EXCERPT TO READ |
Fidra Ahoy

The start of the big adventure! Rather more of an adventure than may have been wished for but more of that later!
The crew arrived at the appointed hour and off we set, waving goodbye to a tearful wife on the quayside.
On we surged, buoyed with excitement, close hauled against a fresh north-easter. And then, not far beyond Leith, suddenly a rumbling, louder and louder. Looking forward I could see the anchor chain leaping out the locker over the bows. Sheet!!! I depowered both sails and shot forward just as the last of the warp disappeared over the side leaving the whole thing tethered by a large knot fortuitously caught under the cleat and a small line to a fixing on the locker. And there we sat, arse end upwind, anchor presumably 60 metres to the rear and unable to turn or reverse (twin keels y’see). What to do.
Well, I got 20m of warp tied between the cleat and anchor line and then, cutting the small line got enough slack momentarily to get the boat swung round, head to wind and we started winding the anchor in.

QUESTIONS ON THE MATERIAL |
• 1. Rewrite the Fidra Ahoy sailing account, starting at "On we surged, buoyed" and ending after "the anchor in.", with "bollard" in place of "cleat".
• 2. Extend the Fidra Ahoy sailing account past its final sentence.

SOURCE DATA |
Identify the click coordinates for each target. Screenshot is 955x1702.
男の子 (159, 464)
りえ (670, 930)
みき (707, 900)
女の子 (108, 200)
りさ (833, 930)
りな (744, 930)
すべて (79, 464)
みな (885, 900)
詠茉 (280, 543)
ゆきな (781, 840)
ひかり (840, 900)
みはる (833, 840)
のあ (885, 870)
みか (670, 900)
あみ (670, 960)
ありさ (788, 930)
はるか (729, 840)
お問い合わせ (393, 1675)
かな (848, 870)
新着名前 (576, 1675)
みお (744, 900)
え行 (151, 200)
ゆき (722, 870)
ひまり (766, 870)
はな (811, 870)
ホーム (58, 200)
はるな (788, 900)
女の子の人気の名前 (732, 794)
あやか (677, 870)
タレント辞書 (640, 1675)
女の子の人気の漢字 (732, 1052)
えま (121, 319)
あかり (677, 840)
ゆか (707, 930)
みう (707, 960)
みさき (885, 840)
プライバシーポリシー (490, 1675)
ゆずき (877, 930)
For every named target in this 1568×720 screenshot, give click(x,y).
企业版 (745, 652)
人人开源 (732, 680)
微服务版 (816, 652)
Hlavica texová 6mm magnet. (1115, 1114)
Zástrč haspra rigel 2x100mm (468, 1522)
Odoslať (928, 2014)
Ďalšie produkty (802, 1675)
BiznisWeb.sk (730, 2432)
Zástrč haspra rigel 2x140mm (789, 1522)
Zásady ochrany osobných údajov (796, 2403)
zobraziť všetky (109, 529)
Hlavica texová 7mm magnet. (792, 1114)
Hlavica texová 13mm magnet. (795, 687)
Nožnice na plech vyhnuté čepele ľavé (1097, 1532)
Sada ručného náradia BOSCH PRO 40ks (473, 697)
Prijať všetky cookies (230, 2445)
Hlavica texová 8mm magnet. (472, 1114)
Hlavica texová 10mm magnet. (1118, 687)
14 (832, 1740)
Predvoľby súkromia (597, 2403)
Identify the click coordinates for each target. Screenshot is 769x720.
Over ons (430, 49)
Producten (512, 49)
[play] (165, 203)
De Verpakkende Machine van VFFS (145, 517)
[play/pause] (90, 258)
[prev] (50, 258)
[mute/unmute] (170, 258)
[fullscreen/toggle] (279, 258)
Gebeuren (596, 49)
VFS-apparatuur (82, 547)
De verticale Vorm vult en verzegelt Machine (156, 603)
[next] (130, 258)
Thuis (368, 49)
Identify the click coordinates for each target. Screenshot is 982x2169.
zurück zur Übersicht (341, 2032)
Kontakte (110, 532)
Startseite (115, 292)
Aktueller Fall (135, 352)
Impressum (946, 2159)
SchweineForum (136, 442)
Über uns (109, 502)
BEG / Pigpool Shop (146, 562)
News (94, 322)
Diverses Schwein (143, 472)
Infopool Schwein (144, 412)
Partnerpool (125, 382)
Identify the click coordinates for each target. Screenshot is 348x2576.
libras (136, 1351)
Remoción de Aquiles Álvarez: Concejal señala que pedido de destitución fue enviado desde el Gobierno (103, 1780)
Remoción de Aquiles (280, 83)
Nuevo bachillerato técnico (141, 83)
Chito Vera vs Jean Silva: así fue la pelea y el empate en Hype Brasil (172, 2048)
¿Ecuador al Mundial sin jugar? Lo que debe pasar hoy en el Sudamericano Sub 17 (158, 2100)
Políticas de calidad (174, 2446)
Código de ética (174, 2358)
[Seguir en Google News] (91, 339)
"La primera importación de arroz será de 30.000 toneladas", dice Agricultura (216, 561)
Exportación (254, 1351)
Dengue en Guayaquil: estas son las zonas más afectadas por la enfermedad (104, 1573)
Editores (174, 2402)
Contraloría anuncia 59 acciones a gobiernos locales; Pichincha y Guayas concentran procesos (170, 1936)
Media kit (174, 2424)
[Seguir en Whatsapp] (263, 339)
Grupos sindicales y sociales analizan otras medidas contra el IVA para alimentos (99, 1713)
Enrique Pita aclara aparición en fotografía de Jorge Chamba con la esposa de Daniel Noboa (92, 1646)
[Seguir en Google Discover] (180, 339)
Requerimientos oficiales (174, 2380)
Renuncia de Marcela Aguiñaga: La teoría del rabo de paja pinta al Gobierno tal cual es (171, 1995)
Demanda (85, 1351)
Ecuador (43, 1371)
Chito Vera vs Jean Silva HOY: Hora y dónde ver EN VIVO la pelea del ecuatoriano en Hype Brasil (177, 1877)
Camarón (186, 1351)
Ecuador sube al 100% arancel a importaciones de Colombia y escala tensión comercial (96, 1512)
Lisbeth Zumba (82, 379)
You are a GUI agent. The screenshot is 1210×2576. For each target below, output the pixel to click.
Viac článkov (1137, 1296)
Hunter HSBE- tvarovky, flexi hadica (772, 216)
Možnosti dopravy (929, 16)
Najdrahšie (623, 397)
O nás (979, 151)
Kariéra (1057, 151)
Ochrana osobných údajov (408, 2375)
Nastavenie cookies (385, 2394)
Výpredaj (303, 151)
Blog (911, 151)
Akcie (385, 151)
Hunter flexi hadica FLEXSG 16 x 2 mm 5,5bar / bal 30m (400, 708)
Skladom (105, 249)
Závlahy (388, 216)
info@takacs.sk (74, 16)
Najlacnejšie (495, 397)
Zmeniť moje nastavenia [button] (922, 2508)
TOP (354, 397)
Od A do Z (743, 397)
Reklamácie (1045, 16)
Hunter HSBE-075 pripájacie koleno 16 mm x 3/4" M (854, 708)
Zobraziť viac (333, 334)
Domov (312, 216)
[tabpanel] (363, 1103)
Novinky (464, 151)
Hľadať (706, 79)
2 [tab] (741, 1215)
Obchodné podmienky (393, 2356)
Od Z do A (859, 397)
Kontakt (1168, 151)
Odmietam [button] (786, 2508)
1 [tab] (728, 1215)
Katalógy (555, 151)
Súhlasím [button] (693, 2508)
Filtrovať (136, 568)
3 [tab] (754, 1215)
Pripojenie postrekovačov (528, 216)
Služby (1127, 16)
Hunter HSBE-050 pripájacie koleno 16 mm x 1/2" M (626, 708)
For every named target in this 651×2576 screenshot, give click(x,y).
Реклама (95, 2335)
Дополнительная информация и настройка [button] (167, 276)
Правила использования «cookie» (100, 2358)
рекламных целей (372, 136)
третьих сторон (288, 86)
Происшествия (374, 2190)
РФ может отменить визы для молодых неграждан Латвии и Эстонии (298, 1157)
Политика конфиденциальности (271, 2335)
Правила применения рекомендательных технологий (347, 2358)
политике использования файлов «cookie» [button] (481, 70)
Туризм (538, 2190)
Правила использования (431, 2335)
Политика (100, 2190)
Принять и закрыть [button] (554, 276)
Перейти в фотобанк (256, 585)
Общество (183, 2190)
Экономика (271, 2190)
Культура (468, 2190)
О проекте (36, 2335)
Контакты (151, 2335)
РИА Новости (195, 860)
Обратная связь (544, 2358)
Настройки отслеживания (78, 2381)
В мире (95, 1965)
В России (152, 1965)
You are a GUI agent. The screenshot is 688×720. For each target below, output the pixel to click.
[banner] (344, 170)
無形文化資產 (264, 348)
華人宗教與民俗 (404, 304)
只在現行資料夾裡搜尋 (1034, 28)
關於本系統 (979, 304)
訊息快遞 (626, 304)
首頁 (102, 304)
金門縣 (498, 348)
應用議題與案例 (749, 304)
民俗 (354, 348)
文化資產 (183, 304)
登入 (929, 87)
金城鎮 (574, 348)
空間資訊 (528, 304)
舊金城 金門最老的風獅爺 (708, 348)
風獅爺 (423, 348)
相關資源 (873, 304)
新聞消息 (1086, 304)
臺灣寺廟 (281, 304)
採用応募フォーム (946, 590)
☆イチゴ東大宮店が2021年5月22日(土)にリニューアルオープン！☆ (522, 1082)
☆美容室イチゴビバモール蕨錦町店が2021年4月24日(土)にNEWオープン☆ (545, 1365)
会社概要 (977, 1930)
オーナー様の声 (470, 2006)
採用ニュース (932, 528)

ANSWERS FOR EACH ITEM |
• 1.
On we surged, buoyed with excitement, close hauled against a fresh north-easter. And then, not far beyond Leith, suddenly a rumbling, louder and louder. Looking forward I could see the anchor chain leaping out the locker over the bows. Sheet!!! I depowered both sails and shot forward just as the last of the warp disappeared over the side leaving the whole thing tethered by a large knot fortuitously caught under the bollard and a small line to a fixing on the locker. And there we sat, arse end upwind, anchor presumably 60 metres to the rear and unable to turn or reverse (twin keels y’see). What to do.
Well, I got 20m of warp tied between the bollard and anchor line and then, cutting the small line got enough slack momentarily to get the boat swung round, head to wind and we started winding the anchor in.

• 2.
That would have been terrific except that 10m of chain to go and it got very easy.... no anchor! How???
Oh well, I did have another, a monster of a thing in one of the lockers. Just the small matter of shackling it on and getting to the anchorage on the west side of Fidra before sunset, which we did. Just.
But snuggly anchored up in the lee of the island, I got out the aperitifs and starters while the pies heated in the oven and the crew began to unwind. And I began to unwind too.
Though later, in the darkness, listening to the anchor chain occasionally bang as it went slack and taut again, and the wind coming round to the north, I began to wind up again.
That’s the mark of real captaincy, right? Never mind trivial stuff like properly lashing down anchors.